The broadest measures of consumers’ well-being are at record highs (Fig. 14). Real total and disposable personal incomes per household were there during March with y/y gains of 2.9% and 2.7%. Real consumer spending per household rose 2.2% y/y through March also to a record high, of $97,078. Previously, we’ve argued that the annual income measures used by naysayers to claim that the standard of living in America has stagnated for the past 15 years are flawed and misleading for a number of reasons. (See “Demography & Inequality” in the 3/29 Morning Briefing.)
So what’s the matter? Could it be that the Democrats and Republicans are about to give us a choice between two of the most unpopular presidential candidates in history? Yes. Could it be that ObamaCare has caused health insurance premiums, deductibles, and co-pays to soar? Yes. Could it be that historically low interest rates are forcing consumers to save more? Yes. Could it be that many individual investors are depressed that they didn’t put more money into stocks a few years ago, and now deem them to be too expensive and risky? Yes.

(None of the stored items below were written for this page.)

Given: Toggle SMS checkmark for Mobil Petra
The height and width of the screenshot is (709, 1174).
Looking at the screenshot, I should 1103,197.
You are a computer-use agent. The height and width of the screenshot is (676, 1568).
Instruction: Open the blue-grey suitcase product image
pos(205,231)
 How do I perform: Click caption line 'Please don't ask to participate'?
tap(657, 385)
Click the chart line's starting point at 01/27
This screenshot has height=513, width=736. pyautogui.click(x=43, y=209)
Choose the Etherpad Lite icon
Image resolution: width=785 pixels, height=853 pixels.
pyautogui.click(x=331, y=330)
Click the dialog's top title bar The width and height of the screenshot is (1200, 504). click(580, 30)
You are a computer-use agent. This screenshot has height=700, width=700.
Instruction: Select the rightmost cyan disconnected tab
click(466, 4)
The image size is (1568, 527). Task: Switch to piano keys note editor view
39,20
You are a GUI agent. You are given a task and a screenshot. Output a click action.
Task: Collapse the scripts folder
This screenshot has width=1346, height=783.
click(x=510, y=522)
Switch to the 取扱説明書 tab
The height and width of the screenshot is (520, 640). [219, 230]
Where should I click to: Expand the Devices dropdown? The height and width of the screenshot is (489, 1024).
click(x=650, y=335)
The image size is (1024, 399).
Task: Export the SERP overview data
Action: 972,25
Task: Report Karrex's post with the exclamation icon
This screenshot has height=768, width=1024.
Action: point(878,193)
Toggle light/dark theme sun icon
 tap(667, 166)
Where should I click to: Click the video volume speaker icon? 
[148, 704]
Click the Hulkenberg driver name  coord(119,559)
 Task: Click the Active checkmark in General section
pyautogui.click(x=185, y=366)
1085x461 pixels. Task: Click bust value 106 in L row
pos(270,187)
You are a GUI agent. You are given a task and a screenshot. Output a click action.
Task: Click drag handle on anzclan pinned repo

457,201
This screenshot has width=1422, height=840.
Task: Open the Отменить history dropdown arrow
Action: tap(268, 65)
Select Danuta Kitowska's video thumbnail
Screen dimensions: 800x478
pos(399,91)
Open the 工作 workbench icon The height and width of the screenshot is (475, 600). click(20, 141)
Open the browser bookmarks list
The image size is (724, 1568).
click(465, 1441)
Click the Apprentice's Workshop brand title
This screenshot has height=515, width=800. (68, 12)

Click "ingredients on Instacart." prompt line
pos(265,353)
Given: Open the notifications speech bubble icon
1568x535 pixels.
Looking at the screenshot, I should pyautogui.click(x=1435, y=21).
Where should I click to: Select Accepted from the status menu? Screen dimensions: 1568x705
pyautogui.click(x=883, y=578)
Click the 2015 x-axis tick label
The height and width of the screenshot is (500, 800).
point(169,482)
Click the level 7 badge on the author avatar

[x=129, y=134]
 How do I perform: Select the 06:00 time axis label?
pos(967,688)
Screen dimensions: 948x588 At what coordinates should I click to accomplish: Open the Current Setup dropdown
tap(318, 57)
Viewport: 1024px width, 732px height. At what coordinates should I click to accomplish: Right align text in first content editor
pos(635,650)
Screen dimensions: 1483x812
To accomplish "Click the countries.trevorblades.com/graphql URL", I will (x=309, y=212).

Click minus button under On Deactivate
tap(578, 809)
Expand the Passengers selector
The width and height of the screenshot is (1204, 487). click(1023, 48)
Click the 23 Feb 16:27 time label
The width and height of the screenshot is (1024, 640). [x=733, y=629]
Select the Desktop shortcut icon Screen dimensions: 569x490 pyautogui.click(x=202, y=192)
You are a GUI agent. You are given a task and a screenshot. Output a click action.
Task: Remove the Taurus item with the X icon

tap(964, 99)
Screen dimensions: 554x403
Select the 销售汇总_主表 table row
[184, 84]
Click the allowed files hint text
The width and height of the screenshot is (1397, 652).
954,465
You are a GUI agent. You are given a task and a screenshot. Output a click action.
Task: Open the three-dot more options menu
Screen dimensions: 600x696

It may be that all these concerns are weighing on consumer confidence and spending. They seem to be weighing more on older Americans (Fig. 15). The Consumer Confidence Index (CCI) is available for three age groups: under 35 year olds, 35-54 years old, and 55 and older. The youngest group has the highest CCI, which just about matches the previous cyclical high during 2006. The middle-aged group has the second-highest CCI, which has stalled out over the past year below the previous cyclical high. Older Americans have the lowest CCI of the three, and it has been trending downwards over the past year. Speaking on behalf of this group, I think we are older and wiser.